• Texte de l'article:
·····

La
décision de l’Administration américaine, annoncée le 9 octobre, de suspendre une partie de l’aide militaire annuelle accordée à l’Egypte a provoqué la colère du gouvernement égyptien, qui s’est dit «
étonné » de la mesure prise par Washington à son encontre. Il s’agit de la suspension de livraison de certains systèmes militaires, chasseurs
F-16, chars
M-1 Abrams, missiles antinavire
Harpoon, hélicoptères de chasse
Apache, ainsi que du gel de 260 millions de dollars.
L’ire du Caire est compréhensible dans la mesure où la décision américaine — au-delà de l’importance de la somme et des équipements concernés par la suspension — envoie un mauvais signal aussi bien à la scène intérieure qu’à la communauté internationale. Sur le front interne, elle risque de revigorer les partisans des Frères musulmans et du président destitué Mohamad Morsi et les encourager à poursuivre leurs protestations contre le gouvernement intérimaire et l’armée, mettant davantage à mal l’effort du Caire pour retrouver une situation normale, à même de relancer l’économie, saignée à blanc depuis la chute de Moubarak en février 2011.
Sur la scène internationale, la décision du principal allié du Caire renforce les craintes des partenaires économiques de l’Egypte, dont l’Union européenne, car elle souligne que le pays prend une mauvaise direction en matière de démocratie et de respect des droits de l’homme, une situation de nature à prolonger l’état d’instabilité politique.
Malgré l’étonnement affiché par Le Caire, certains responsables égyptiens ont indiqué qu’ils s’attendaient à une telle décision américaine. A y regarder de près, la mesure américaine s’inscrit somme toute dans la droite ligne de la politique suivie par l’Administration de Barack Obama depuis la destitution de Morsi, le 3 juillet, et qui tend à tenir la barre au milieu et à emprunter une voie médiane entre, d’un côté, la préservation des intérêts stratégiques cruciaux des Etats-Unis en Egypte et, de l’autre, pour des considérations de politique intérieure, la défense des principes de démocratie et de libertés fondamentales. La suspension d’une partie de l’assistance et de la livraison de certains systèmes d’armement répond à cette dernière considération qui s’est traduite par des pressions du Congrès et d’une partie de la classe politique américaine sur l’Administration Obama pour qu’elle prenne des « sanctions » à l’encontre de l’armée en Egypte, responsable à leurs yeux de la suspension du processus démocratique entamé après la chute de Moubarak.

·····

• À faire:
A. Relevez dans l'article tous les systèmes militaires dont la livraison à l'Égypte est suspendue.
B. D'après l'article, à quelle date Morsi a-t-il été destitué ?
C. Résumez l'article en deux phrases.
Les items qui suivent n'ont aucun rapport avec l'article.

• Données collectées:
·····

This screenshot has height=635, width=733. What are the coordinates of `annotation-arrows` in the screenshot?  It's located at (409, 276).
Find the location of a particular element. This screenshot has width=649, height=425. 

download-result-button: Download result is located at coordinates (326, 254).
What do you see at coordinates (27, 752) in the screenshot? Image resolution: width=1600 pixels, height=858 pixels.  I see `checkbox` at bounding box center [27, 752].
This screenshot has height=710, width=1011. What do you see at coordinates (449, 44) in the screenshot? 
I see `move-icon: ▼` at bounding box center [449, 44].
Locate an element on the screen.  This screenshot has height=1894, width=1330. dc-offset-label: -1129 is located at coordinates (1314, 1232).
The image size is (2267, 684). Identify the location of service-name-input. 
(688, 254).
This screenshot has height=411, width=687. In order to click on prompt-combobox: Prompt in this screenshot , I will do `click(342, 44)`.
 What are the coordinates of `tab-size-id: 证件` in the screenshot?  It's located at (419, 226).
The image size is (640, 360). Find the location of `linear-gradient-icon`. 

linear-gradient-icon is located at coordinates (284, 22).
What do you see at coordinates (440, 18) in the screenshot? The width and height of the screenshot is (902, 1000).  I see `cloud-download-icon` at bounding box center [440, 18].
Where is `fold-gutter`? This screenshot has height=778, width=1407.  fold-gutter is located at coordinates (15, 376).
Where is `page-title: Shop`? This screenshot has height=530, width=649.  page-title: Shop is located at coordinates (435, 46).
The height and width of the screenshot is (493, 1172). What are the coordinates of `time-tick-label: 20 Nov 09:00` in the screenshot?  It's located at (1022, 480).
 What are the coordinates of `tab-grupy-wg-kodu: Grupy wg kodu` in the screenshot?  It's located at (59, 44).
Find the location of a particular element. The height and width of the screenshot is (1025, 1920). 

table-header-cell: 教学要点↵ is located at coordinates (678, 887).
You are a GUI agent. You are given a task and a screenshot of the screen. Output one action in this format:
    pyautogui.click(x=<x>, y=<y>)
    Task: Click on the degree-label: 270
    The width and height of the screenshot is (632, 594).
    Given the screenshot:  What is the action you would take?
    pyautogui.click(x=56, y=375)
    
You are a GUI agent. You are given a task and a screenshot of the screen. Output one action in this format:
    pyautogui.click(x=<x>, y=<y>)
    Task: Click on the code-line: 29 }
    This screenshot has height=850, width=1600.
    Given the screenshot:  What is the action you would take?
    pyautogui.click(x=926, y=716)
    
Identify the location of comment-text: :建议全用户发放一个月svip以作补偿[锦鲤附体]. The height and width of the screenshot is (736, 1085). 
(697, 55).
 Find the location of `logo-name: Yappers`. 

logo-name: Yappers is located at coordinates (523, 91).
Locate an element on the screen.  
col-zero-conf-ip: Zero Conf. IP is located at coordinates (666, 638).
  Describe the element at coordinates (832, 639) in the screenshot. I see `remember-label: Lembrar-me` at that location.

·····

• Réponses par tâche:
A.
- Chasseurs F-16
- Chars M-1 Abrams
- Missiles antinavire Harpoon
- Hélicoptères de chasse Apache

B. Le 3 juillet.

C. Le 9 octobre, Washington a suspendu la livraison de certains systèmes militaires à l'Égypte et gelé 260 millions de dollars d'aide, ce qui a provoqué la colère du Caire. Cette décision risque de revigorer les partisans des Frères musulmans et d'inquiéter les partenaires économiques de l'Égypte, mais elle reste dans la droite ligne de la voie médiane suivie par l'Administration Obama depuis la destitution de Morsi.